Che cosa è stato studiato

Lo studio ha osservato pazienti con pressione arteriosa alta che non riuscivano a controllarla con un tipo di farmaco chiamato diuretici tiazidici. Questi farmaci aiutano a eliminare il sale e l'acqua in eccesso dal corpo per abbassare la pressione.

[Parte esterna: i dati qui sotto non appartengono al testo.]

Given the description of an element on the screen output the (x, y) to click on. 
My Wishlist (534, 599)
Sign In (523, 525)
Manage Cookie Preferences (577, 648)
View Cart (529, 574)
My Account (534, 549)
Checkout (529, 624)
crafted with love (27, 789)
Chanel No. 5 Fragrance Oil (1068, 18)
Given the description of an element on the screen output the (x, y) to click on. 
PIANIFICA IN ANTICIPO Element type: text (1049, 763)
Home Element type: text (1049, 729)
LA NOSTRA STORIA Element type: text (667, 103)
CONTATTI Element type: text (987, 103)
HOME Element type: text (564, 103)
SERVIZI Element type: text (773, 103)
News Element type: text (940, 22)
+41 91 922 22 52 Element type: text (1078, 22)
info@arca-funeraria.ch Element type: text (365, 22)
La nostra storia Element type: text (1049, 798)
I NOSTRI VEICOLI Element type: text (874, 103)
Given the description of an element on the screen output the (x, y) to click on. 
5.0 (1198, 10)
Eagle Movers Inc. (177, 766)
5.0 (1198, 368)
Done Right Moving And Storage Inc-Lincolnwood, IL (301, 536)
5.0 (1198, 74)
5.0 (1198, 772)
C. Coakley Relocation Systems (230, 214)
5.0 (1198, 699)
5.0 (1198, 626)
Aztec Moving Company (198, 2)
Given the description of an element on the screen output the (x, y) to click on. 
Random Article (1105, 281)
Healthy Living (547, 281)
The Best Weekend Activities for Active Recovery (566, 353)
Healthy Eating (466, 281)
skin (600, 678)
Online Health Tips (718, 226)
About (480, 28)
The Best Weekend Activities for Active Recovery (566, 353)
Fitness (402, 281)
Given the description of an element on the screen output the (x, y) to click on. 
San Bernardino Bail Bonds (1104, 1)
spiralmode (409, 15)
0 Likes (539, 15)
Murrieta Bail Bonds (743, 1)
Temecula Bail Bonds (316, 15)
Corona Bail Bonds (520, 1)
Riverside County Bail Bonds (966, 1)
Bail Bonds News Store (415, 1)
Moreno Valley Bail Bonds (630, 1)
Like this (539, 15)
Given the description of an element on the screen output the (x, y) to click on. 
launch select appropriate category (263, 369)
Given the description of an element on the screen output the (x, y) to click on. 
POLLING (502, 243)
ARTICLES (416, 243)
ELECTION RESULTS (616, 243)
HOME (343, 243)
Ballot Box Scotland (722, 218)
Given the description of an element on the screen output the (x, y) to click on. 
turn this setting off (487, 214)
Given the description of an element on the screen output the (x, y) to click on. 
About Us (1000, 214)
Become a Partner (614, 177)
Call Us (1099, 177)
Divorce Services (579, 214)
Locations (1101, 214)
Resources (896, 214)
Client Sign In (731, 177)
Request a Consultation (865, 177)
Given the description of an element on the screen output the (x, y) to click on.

Quando la pressione non si abbassava abbastanza, ai pazienti è stato aggiunto un altro farmaco, o un ACE-inibitore o un β-bloccante. Entrambi sono usati per aiutare il cuore e i vasi sanguigni a funzionare meglio e ridurre la pressione.

I risultati principali

  • Dopo 6 e 18 mesi, circa il 70% dei pazienti ha raggiunto la pressione arteriosa desiderata con entrambi i farmaci.
  • Non c'erano differenze significative tra ACE-inibitori e β-bloccanti nel controllo della pressione.
  • Durante un periodo medio di 2,3 anni, il rischio di infarto (problema al cuore) e ictus (problema al cervello) era simile per entrambi i gruppi.
  • Non sono state notate differenze importanti nemmeno per l'insufficienza cardiaca (quando il cuore non funziona bene) o renale (problemi ai reni).

Cosa significa

Questo studio suggerisce che, per chi non riesce a controllare la pressione con i diuretici tiazidici, aggiungere un ACE-inibitore o un β-bloccante può essere ugualmente efficace e sicuro.

In conclusione

In persone con pressione alta non controllata dai diuretici tiazidici, sia gli ACE-inibitori che i β-bloccanti aiutano a raggiungere la pressione desiderata in modo simile, senza differenze evidenti nei rischi di eventi cardiaci o renali.